[What is needed]:
Given the listing below, write out exactly the lines starting with the line that has "Task: Collapse the" and going on through the line that has "is (364, 657).", both kept.
-------------------------
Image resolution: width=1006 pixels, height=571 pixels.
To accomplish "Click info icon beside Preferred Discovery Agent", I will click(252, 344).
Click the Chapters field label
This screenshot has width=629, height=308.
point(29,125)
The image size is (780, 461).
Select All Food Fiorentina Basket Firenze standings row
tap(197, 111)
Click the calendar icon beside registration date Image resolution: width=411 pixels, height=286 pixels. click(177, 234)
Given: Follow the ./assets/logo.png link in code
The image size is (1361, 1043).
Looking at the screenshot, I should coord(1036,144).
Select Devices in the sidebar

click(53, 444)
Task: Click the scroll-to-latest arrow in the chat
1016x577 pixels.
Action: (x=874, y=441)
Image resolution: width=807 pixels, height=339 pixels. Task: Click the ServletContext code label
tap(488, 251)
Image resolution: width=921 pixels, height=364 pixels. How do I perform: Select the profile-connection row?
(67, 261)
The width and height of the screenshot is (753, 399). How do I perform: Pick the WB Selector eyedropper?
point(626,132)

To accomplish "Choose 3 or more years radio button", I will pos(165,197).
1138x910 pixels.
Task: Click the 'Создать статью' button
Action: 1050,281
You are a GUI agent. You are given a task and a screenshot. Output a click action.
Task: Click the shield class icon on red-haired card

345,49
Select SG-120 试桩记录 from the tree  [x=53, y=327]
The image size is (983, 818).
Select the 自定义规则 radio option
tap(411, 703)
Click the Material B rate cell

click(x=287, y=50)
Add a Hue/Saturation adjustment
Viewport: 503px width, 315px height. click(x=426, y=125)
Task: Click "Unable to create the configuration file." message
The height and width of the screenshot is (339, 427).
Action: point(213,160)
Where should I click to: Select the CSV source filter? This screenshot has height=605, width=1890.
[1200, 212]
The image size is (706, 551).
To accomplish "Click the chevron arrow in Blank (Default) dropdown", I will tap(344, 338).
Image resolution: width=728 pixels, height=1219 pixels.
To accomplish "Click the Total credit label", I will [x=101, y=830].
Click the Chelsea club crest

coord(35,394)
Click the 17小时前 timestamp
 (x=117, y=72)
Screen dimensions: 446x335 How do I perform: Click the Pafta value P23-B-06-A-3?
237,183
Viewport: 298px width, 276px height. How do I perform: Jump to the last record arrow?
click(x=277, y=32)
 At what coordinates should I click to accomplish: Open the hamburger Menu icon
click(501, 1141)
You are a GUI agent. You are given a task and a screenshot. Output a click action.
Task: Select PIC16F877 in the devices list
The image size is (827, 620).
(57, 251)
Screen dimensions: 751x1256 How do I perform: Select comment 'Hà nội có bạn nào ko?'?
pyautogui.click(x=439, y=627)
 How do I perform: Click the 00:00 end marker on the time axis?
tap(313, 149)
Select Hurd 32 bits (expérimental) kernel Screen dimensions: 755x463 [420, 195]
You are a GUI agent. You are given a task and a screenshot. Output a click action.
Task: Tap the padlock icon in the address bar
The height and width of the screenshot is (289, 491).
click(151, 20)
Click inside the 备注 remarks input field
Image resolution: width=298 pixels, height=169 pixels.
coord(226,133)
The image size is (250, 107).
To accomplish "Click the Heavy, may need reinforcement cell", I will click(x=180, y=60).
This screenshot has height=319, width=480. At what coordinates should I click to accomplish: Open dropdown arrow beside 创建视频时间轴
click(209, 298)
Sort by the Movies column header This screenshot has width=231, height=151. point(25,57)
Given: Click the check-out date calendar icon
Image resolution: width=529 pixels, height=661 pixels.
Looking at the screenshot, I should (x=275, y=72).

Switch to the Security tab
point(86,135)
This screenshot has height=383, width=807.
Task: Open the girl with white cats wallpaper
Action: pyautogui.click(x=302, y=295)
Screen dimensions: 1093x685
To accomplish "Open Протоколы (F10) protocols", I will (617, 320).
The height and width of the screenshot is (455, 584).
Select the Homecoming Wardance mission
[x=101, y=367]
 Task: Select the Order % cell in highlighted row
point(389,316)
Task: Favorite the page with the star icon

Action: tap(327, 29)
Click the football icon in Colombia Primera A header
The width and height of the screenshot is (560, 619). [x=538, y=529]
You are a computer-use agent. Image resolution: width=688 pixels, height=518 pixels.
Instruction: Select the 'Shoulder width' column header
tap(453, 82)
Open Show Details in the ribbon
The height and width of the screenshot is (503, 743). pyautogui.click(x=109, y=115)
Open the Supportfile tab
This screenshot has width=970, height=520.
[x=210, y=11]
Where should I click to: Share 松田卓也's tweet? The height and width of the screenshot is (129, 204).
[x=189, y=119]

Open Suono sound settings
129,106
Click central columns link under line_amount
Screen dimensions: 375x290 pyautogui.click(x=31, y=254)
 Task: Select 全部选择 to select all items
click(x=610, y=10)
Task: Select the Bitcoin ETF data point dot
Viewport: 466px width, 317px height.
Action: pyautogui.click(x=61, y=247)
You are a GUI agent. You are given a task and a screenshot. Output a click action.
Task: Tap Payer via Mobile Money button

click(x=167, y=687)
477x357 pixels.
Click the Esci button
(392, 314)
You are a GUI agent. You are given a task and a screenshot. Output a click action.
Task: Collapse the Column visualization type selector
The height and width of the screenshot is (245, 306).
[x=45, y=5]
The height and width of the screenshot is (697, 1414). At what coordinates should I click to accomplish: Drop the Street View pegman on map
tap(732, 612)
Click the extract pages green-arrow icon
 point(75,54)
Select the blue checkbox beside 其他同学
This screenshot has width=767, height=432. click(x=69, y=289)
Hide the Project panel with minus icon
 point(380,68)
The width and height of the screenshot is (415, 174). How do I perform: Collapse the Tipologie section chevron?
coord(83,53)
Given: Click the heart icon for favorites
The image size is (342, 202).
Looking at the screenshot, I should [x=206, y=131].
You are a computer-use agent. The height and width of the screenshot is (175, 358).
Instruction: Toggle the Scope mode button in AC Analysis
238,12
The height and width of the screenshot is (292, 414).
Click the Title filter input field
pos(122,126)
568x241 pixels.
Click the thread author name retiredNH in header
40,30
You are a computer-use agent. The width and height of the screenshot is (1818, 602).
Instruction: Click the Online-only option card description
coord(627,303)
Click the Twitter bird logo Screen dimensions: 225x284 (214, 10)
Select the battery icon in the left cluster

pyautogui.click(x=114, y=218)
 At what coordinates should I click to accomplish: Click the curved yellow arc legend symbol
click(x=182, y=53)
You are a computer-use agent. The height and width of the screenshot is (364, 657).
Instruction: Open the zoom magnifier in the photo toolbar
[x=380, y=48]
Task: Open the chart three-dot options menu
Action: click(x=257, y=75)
-------------------------
[Your response]:
Task: Collapse the Column visualization type selector
The height and width of the screenshot is (245, 306).
[x=45, y=5]
The height and width of the screenshot is (697, 1414). At what coordinates should I click to accomplish: Drop the Street View pegman on map
tap(732, 612)
Click the extract pages green-arrow icon
 point(75,54)
Select the blue checkbox beside 其他同学
This screenshot has width=767, height=432. click(x=69, y=289)
Hide the Project panel with minus icon
 point(380,68)
The width and height of the screenshot is (415, 174). How do I perform: Collapse the Tipologie section chevron?
coord(83,53)
Given: Click the heart icon for favorites
The image size is (342, 202).
Looking at the screenshot, I should [x=206, y=131].
You are a computer-use agent. The height and width of the screenshot is (175, 358).
Instruction: Toggle the Scope mode button in AC Analysis
238,12
The height and width of the screenshot is (292, 414).
Click the Title filter input field
pos(122,126)
568x241 pixels.
Click the thread author name retiredNH in header
40,30
You are a computer-use agent. The width and height of the screenshot is (1818, 602).
Instruction: Click the Online-only option card description
coord(627,303)
Click the Twitter bird logo Screen dimensions: 225x284 (214, 10)
Select the battery icon in the left cluster

pyautogui.click(x=114, y=218)
 At what coordinates should I click to accomplish: Click the curved yellow arc legend symbol
click(x=182, y=53)
You are a computer-use agent. The height and width of the screenshot is (364, 657).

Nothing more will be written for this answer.